In a recent study published in the Hypertension Journal, researchers performed a meta-analysis to determine the dose-response association between alcohol consumption and blood pressure (BP) levels.
Study: Alcohol Intake and Blood Pressure Levels: A Dose-Response Meta-Analysis of Nonexperimental Cohort Studies. Image Credit: New Africa/Shutterstock.com
Elevated BP is the most important modifiable risk factor for preventing cardiovascular diseases. Blood pressure levels are affected by genetic, environmental, and lifestyle factors such as alcohol intake, diet, physical activity, and body weight.
Alcohol intake may elevate BP; however, the relationship has not been extensively investigated, especially for low alcohol intake, and meta-analyses of data from non-experimental-type cohort studies are limited.
About the study
In the present meta-analysis of nonexperimental cohort studies, researchers evaluated the impact of alcohol consumption on BP.

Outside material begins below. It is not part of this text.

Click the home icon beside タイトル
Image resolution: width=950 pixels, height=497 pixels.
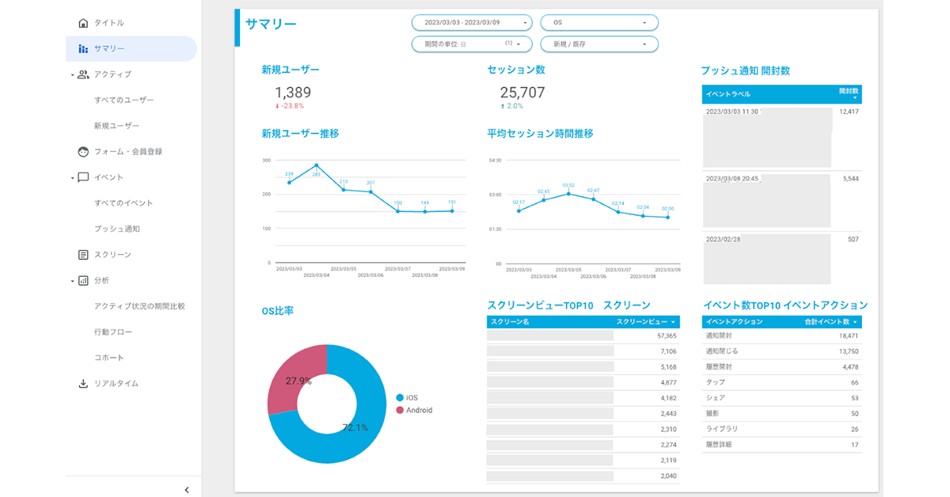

Data were searched in the Embase and PubMed databases for longitudinal-type case-cohort or cohort studies, including healthy adult individuals, published in Italian or English before 9 May 2023 and documenting the relationship between alcohol consumption and BP.
The endpoints were the average differences with time in diastolic BP (DBP) and systolic BP (SBP), plotted based on baseline alcohol consumption by adopting a dosage-response one-stage approach.
Cross-sectional studies and those including individuals with cirrhosis, diabetes, or cardiovascular disease were excluded from the analysis. In addition, studies enrolling only alcoholics or only investigating binge drinking and the impact of acute alcohol intake were excluded.
Three researchers independently performed data screening, and disagreements were resolved by discussing or consulting two additional researchers.
Bias risks were evaluated using the Risk of Bias in Nonrandomized Studies-of Exposure (ROBINS-E) tool. Restricted maximum likelihood random-effects modeling and cubic spline modeling were performed for the analysis.
Subgroup analyses were stratified by region and sex, and sensitivity analyses were performed by excluding studies with data not adjusted for smoking status and body mass index (BMI).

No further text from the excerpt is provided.